- _ЗАДАНИЕ_
Продолжите текст о Косово и месте права в международной жизни, начав сразу после его последнего предложения.
____ ПРЕДЛОЖЕННЫЙ ТЕКСТ
Разумеется, слово “исконная” в данном контексте не следует употреблять в каком-то абсолютном смысле. Ни у какого народа нет абсолютных прав на ту землю, которую он занимает, ибо все земли — Божьи; но есть относительные права, тоже достаточно весомые. Сербы пришли в Косово тысячу лет назад, албанцы — всего несколько десятилетий как поселились здесь в сколько-нибудь значительных количествах. Говорят, что албанцы — прямые потомки фракийцев и, следовательно, коренные обитатели Балкан. Может быть, но Фракия располагается в восточной части полуострова, а на земле Косово они в любом случае гости. Если они останутся здесь на следующие пять столетий, тогда, может быть, смогут назвать край своим. Но пока земля “болит” о сербах и долго еще будет “болеть”.
Односторонний упор на соблюдение прав человека обернулся фактическим поощрением албанской экспансии, которая Европе в целом ничего хорошего не сулит. В наши дни соплеменники Спартака сумели прославиться только тем, что заняли ключевые позиции в европейской торговле наркотиками и некоторых других закоулках преступного бизнеса. Но вполне вероятно, что их ждут еще более “славные” дела. По факту своего географического местоположения албанцы, как и боснийцы, представляют собою авангард мусульманского мира, выдвинутый вглубь Европы. И хотя уровень религиозности у них, как и повсюду на Балканах, низкий, это не мешает исламским экстремистам рассматривать их как свой передовой отряд. Моджахеды из арабских стран, а также Ирана, Афганистана и т.д. уже поучаствовали в боснийской войне и ждут часа, когда здесь откроется новый фронт борьбы против “христианских собак”.
Только в самое последнее время подчеркнуто предупредительный тон, которого держались натовцы в отношении балканских мусульман, начинает меняться на более строгий. Узнали ворону, как в рот влетела.
Откуда “растет” право
Балканские события побуждают заново осмыслить вопрос о месте права в международной жизни, как и о сущности права вообще.
________
____ ИСХОДНЫЕ ДАННЫЕ
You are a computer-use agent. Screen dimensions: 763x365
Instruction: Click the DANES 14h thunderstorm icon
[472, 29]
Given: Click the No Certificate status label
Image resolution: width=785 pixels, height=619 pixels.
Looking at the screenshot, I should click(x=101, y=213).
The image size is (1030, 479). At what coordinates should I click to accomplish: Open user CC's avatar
________
____ ИСХОДНЫЕ ДАННЫЕ
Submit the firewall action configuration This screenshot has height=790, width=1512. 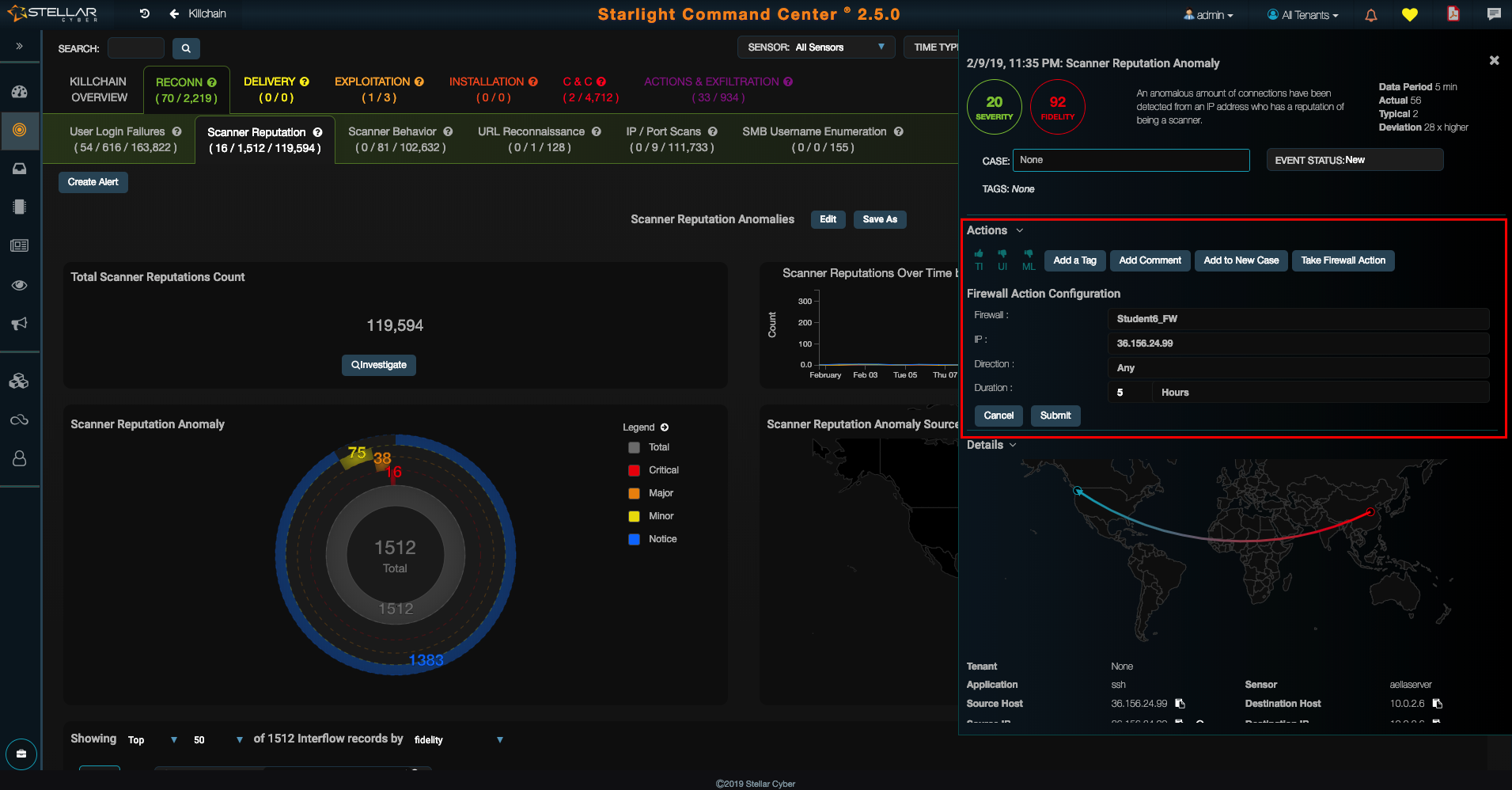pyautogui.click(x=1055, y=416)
________
____ ИСХОДНЫЕ ДАННЫЕ
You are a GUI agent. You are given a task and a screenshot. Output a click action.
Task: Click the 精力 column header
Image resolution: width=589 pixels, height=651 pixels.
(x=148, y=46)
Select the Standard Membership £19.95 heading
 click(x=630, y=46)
________
- _ОТВЕТ К ЗАДАНИЮ_
В этом отношении наша какая-то особая, отличная от западной позиция может показаться не вполне своевременной: слишком мы от них отстали. Не столь далеки времена, когда вершители правосудия в нашей стране, по замечанию
Н. К. Михайловского — сделанному в ХIХ веке, но ставшему, увы, повторно актуальным в ХХ, — питались “акридами и диким медом”. Чему по-своему способствовали иные светлые умы, убежденные в том, что
Нашей правды идеал
Не влезает в формы узкие
Юридических начал.
Не могшие вместить правду юридические начала во многом подменялись щедринскими “правилами об употреблении шиворота”, доднесь не отошедшими в область преданий. Так что в правовом поле нам еще у Запада учиться и учиться, перенимать и перенимать.
Но есть “место”, откуда и западное правосознание может быть подвергнуто критике — это русская мысль, далеко опередившая русскую действительность. Работы Л. И. Петражицкого, Б. А. Кистяковского, П. И. Новгородцева, С. И. Гессена покончили с нашим отставанием от Европы в части науки о праве и, более того, в некоторых отношениях вышли вперед (таково, в частности, незаинтересованное мнение польского историка и правоведа А. Валицкого). Своеобразную философию права создал И. А. Ильин. Все эти работы делают возможным определенное наше самостояние в этой области.
Главный их урок, который должен быть усвоен, — о глубокой связи права (равно в аспекте внутренней и международной жизни) с религиозно-культурными и, на другом уровне, социально-психическими процессами. С падением советского режима в нашей стране задача построения правового государства была поставлена как задача per se; во всяком случае, без достаточного учета ее психологического контекста. Между тем, как писал Новгородцев, “правовое государство не есть венец истории, не есть последний идеал нравственной жизни; это не более как подчиненное средство, входящее как частный элемент в более общий состав нравственных сил”1. Ошибется тот, кто услышит в этих словах отзвук славянофильской мечты об обществе, основанном на всеобщем взаимном доверии; напротив, более всего Новгородцев печалится как раз о построении правового государства, но он отдает себе (и читателю) отчет в том, что успех строительства во многом зависит от состояния нравов.
1 Новгородцев П. И. Введение в философию права. М., 1996. С. 20.
Всякий разговор о праве в наши дни должен не упускать из виду движение нравов. Что в истекшем веке движение это было скорее нисходящим, чем восходящим, вряд ли может быть оспорено; более того, нелегко отыскать времена, когда бы до такой степени оправдывало себя латинское речение “Quаe fuerunt vitia, mores sunt” — “Что было пороками, то теперь нравы”.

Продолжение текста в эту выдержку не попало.